AIM OF THE TASK:
Below are the entries. Set down exactly the line containing "Instruction: Click the R&D per head header" and each line after it.

RECORD EXTRACTS:
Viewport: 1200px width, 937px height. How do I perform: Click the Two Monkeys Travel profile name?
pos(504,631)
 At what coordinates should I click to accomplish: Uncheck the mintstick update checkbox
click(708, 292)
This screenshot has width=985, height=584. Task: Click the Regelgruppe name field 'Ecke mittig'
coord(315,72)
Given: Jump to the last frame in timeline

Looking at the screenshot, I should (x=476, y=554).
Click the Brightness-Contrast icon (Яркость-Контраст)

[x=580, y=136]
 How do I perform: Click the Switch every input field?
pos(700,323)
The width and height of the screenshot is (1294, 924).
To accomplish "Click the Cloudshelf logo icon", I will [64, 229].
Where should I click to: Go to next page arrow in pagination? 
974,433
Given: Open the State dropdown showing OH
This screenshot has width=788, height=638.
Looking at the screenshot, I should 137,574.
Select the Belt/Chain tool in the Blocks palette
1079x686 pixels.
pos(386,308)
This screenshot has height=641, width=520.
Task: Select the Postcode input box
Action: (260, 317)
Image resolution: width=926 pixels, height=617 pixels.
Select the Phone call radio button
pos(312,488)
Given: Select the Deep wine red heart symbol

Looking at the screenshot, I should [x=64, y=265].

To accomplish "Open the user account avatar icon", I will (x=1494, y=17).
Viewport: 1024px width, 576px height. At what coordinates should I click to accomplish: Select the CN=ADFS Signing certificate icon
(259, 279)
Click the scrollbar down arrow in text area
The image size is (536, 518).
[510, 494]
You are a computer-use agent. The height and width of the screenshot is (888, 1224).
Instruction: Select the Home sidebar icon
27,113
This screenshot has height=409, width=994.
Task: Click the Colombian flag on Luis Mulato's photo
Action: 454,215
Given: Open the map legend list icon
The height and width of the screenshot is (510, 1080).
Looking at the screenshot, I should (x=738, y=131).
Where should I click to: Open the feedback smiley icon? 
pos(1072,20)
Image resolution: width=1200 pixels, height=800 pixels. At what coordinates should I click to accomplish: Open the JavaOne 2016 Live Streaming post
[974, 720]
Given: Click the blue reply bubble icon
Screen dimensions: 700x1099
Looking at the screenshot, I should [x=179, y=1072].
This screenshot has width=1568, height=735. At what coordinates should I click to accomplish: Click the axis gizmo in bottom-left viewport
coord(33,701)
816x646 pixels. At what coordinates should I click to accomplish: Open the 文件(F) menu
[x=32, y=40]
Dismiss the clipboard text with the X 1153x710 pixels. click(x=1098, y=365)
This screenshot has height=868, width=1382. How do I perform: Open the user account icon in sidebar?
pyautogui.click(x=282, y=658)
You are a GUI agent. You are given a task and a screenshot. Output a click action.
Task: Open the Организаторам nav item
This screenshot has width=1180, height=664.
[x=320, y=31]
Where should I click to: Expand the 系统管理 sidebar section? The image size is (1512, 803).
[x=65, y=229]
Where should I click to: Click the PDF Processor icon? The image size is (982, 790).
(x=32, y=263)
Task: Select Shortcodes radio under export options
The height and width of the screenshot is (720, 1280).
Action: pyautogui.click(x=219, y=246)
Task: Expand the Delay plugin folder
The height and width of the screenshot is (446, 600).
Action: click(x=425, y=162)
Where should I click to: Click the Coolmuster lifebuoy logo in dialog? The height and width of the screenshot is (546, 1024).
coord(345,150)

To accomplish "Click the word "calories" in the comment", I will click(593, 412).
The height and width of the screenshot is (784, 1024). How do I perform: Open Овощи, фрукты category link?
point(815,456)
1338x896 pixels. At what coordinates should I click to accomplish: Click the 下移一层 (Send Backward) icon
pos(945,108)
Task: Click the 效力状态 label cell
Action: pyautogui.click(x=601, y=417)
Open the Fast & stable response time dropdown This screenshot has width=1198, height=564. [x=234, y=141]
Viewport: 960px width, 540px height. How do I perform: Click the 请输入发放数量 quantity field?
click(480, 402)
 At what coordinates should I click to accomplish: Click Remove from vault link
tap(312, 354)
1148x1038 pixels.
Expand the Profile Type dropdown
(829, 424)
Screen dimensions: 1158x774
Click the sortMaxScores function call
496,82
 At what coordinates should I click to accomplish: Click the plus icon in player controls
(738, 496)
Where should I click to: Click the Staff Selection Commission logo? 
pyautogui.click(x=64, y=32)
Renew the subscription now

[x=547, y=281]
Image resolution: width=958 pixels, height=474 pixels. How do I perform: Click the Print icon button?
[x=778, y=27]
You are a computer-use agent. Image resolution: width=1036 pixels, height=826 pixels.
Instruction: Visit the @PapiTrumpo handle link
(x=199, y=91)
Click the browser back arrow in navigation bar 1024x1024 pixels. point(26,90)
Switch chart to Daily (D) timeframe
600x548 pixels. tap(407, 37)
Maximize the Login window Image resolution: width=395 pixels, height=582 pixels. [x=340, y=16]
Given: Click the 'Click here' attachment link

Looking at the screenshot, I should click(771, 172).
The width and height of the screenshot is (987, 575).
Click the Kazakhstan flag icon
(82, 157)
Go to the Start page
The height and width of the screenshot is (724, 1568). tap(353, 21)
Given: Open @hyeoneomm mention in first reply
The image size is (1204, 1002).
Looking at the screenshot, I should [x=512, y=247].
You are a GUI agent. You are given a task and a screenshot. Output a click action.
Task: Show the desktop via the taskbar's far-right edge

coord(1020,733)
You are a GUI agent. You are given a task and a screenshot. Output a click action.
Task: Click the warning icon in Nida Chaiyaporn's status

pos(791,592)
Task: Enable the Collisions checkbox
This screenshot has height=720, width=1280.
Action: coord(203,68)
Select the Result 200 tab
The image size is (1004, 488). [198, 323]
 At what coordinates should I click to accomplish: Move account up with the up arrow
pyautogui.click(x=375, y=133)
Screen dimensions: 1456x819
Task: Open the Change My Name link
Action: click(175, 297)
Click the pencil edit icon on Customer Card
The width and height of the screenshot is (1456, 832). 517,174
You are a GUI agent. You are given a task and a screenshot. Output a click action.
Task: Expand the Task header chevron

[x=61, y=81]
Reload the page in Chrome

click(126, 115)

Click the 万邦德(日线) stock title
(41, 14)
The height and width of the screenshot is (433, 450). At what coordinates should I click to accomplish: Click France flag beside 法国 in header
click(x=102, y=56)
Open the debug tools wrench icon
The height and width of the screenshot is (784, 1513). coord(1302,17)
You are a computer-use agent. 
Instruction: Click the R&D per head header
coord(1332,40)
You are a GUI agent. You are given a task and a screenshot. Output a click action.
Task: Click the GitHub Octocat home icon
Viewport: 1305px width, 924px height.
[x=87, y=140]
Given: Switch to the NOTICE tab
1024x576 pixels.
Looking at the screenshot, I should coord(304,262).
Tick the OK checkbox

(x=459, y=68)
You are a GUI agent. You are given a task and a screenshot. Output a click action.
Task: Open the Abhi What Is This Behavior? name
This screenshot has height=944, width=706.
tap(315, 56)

SOLUTION FOR THIS EXERCISE:
Instruction: Click the R&D per head header
coord(1332,40)
You are a GUI agent. You are given a task and a screenshot. Output a click action.
Task: Click the GitHub Octocat home icon
Viewport: 1305px width, 924px height.
[x=87, y=140]
Given: Switch to the NOTICE tab
1024x576 pixels.
Looking at the screenshot, I should coord(304,262).
Tick the OK checkbox

(x=459, y=68)
You are a GUI agent. You are given a task and a screenshot. Output a click action.
Task: Open the Abhi What Is This Behavior? name
This screenshot has height=944, width=706.
tap(315, 56)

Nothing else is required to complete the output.